* Saved entries *
—————
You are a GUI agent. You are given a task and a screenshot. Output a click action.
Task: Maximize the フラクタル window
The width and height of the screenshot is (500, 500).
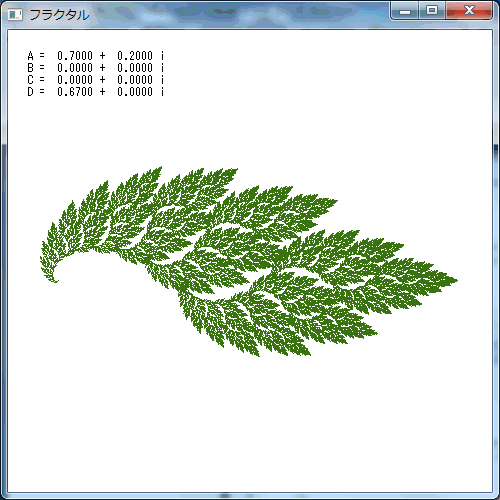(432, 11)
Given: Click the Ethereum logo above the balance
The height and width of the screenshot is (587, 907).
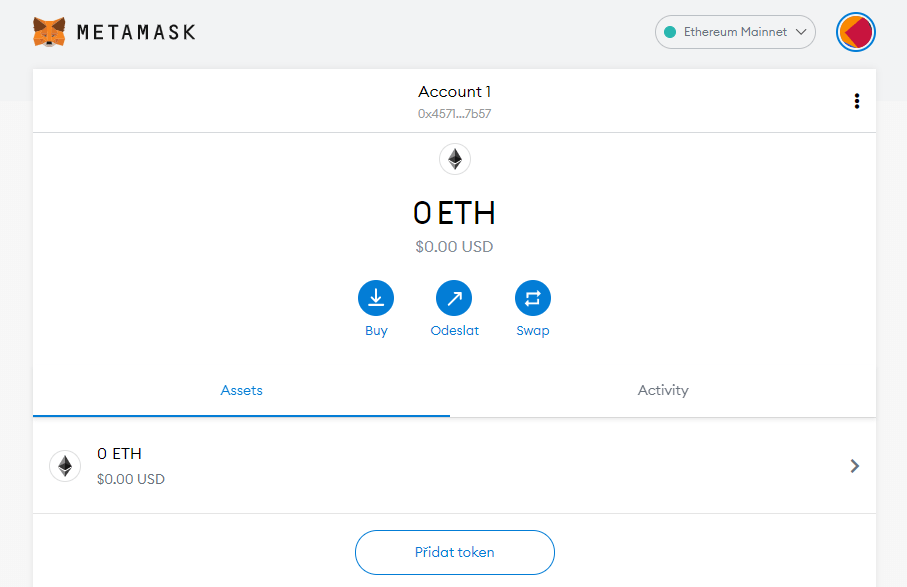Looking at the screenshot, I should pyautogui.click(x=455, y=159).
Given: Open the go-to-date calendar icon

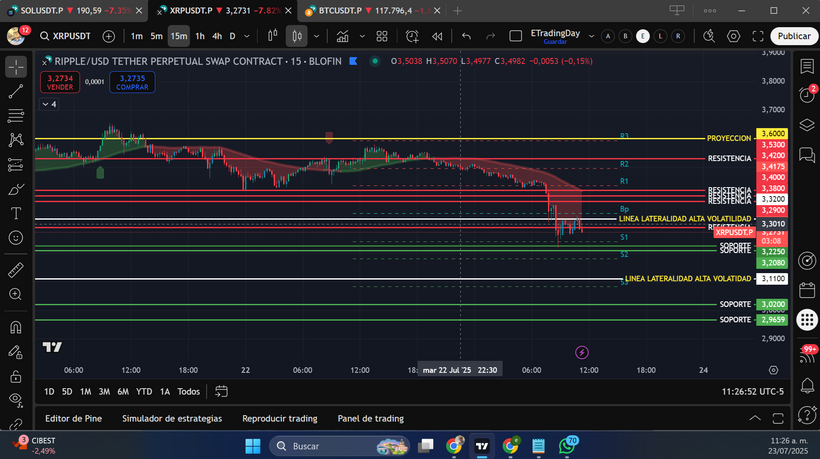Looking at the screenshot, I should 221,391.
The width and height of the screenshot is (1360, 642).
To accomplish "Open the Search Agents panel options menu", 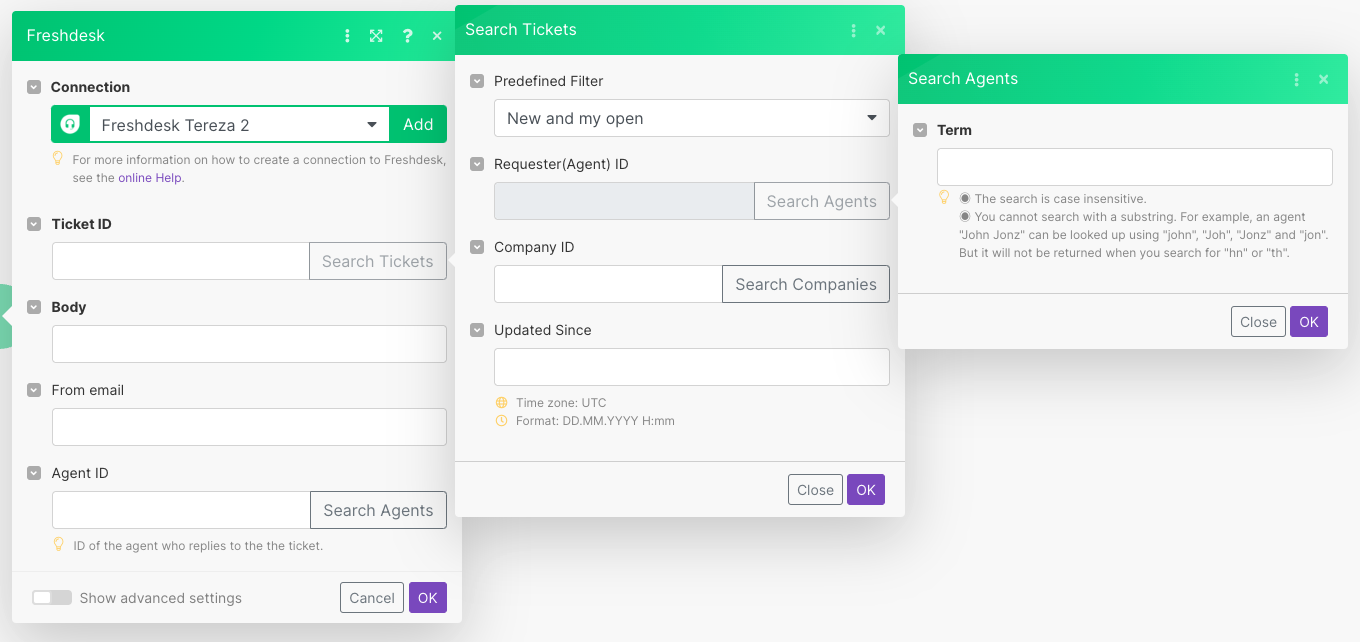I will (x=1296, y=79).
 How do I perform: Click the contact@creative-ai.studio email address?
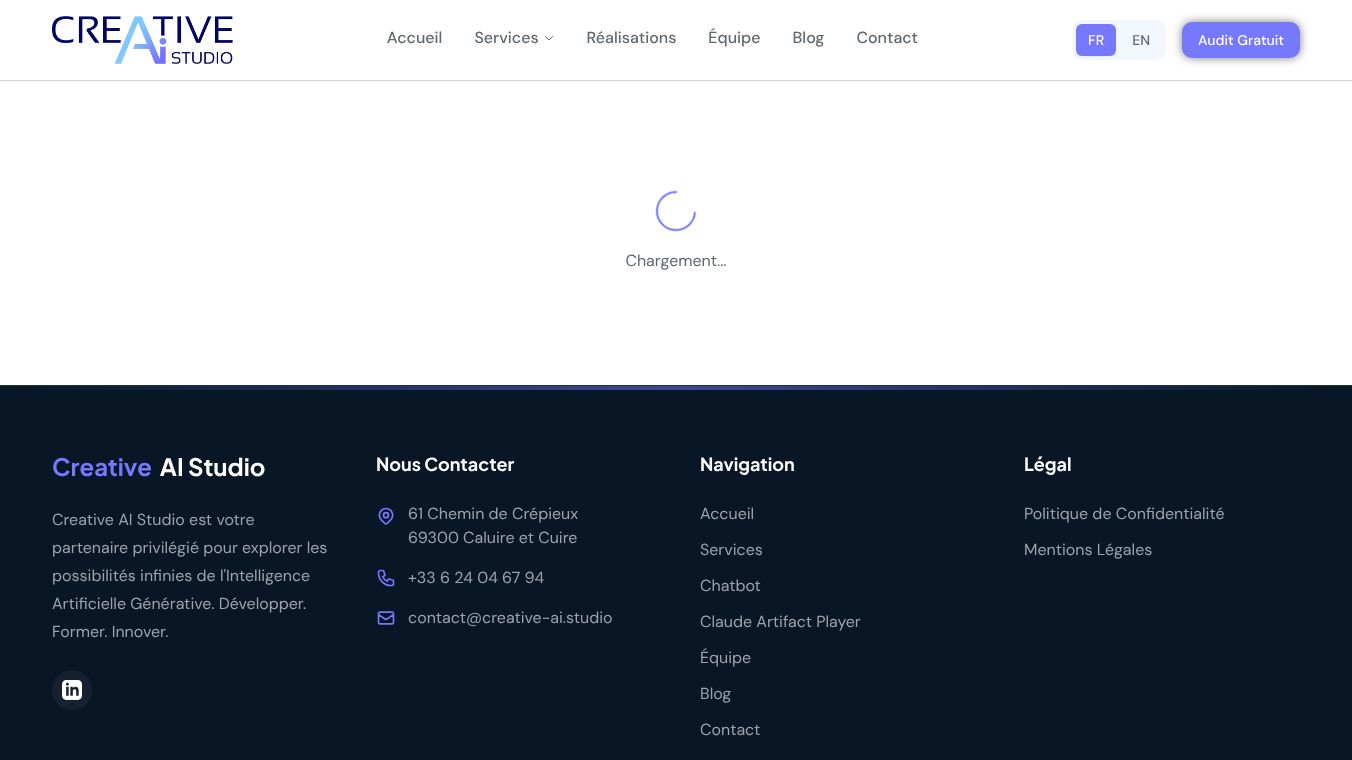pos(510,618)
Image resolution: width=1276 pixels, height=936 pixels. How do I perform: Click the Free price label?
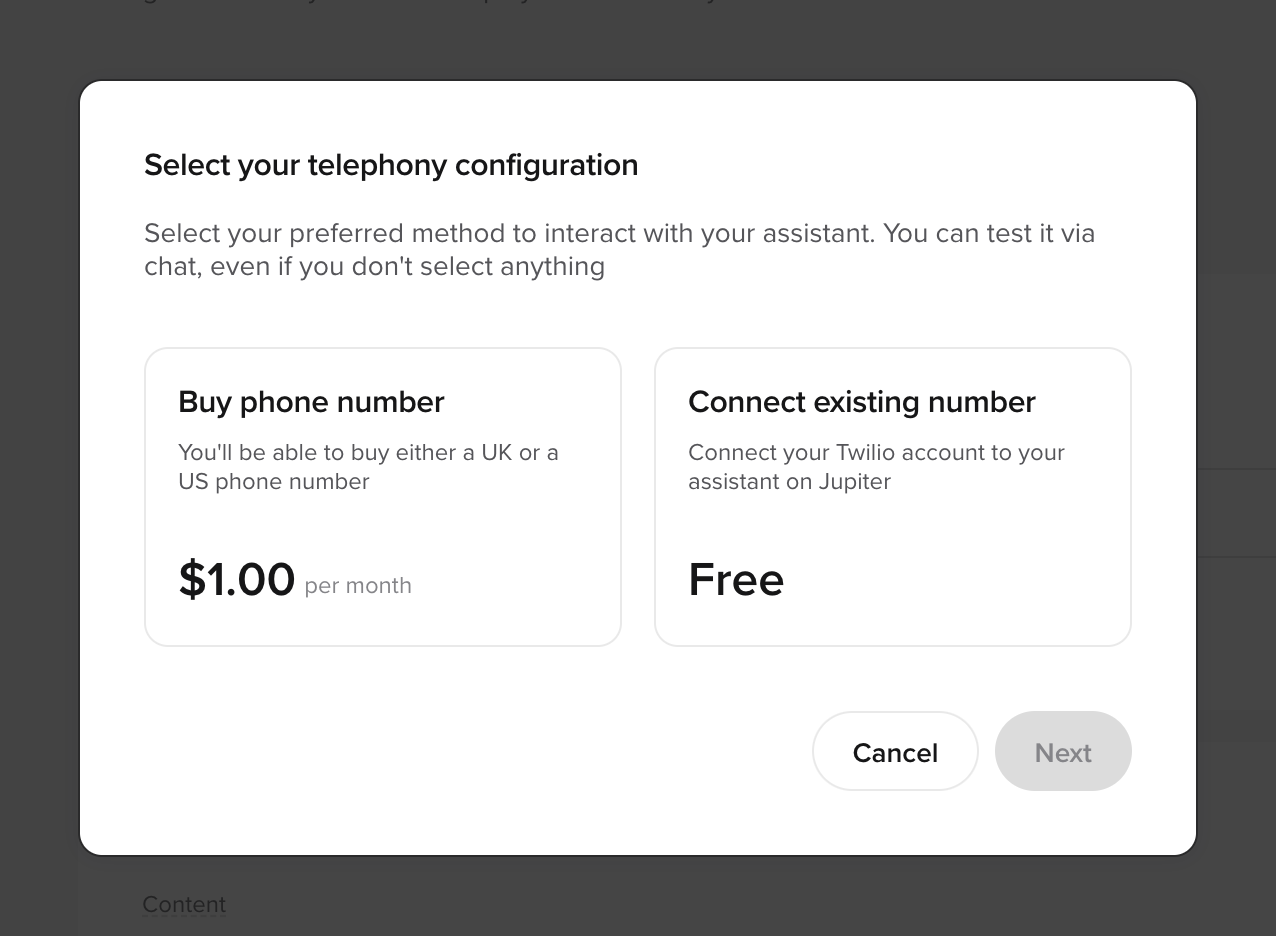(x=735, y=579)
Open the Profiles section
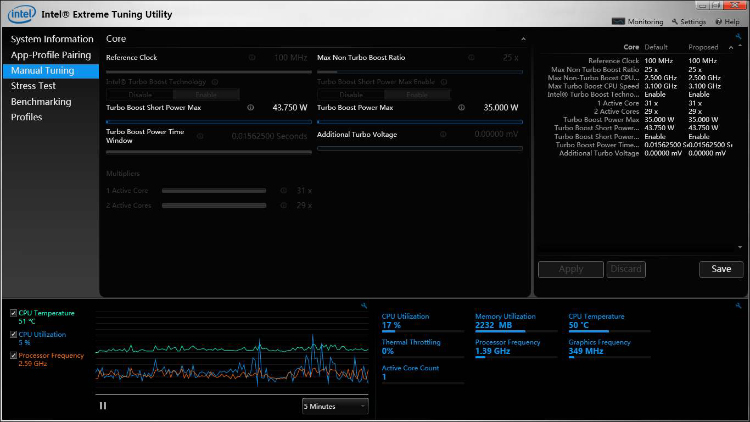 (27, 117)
—————
* Task details *
Give back, exactly and with nothing added, the lines from the line with "How do I perform: Click the contact@creative-ai.studio" through the final line of the data, both included; leave pictures out.

* Result for this task *
 How do I perform: Click the contact@creative-ai.studio email address?
pos(510,618)
Image resolution: width=1276 pixels, height=936 pixels. How do I perform: Click the Free price label?
(x=735, y=579)
Open the Profiles section
 (27, 117)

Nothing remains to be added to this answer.